Comerciantes próximo ao Terminal Rodoviário pedem ajuda do poder público para retirada de andarilhos. O problema é antig os moradores de rua percorrem a região, pedem dinheiro e se abrigam em cantos, debaixo de árvores ou marquises dos estabelecimentos, gerando incômodos às pessoas.
Millena Borges é funcionária de uma das empresas instaladas próximas ao terminal e, de acordo com ela, todos se sentem de mão atadas, sem saber o que fazer para pôr um fim neste incômodo. “Ficam o dia todo pelos cantos, abordam as pessoas, pedem dinheiro para vigiar o carro, e muitos cedem com medo que façam o pior, de agressão, ou que seja roubado”, explica.
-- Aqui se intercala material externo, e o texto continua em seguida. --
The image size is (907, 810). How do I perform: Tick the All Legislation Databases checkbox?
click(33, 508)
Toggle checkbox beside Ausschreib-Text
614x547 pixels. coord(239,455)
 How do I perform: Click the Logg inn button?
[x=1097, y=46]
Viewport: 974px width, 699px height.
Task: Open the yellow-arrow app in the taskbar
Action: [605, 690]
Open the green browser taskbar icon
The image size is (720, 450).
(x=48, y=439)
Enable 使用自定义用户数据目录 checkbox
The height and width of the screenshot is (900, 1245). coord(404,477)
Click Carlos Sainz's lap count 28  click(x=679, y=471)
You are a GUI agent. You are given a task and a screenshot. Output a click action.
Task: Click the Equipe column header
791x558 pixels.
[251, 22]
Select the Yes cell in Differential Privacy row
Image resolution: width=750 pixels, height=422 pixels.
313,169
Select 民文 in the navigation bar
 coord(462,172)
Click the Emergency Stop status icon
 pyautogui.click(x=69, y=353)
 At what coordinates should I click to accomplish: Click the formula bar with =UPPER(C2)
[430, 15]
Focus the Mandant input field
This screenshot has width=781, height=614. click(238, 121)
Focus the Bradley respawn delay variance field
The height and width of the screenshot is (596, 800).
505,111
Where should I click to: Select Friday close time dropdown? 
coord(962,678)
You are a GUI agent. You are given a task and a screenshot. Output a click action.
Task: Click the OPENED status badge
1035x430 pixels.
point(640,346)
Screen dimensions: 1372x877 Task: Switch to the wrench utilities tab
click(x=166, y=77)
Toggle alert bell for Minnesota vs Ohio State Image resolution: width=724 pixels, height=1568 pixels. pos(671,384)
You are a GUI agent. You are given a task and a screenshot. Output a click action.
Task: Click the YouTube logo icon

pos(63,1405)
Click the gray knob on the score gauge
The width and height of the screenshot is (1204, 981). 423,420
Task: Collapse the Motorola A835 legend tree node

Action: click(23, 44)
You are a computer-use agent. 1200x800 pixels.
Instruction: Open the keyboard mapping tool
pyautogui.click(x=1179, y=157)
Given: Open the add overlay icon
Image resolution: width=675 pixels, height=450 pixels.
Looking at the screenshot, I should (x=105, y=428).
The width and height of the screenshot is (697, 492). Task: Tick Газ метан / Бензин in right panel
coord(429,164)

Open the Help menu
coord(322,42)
Millena diz que compreende as dificuldades do poder público quanto aos andarilhos, que não é possível obrigá-los a sair do local, já que os mesmos precisam aceitar o transporte de forma espontânea. Porém, por outro lado, ela aponta que a prefeitura poderia ajudar em alternativas para que saiam, voltem ao local de origem, pois muitos estão nesta região porque chegaram de ônibus em Uberaba, vindos de outra cidade, sem ter o que fazer no município. “Sempre chamamos a ronda social e nos atendem, mas nem todos querem ir. Aqueles que aceitam a ajuda voltam em poucos dias, porque o tempo máximo no albergue é de três dias”, diz.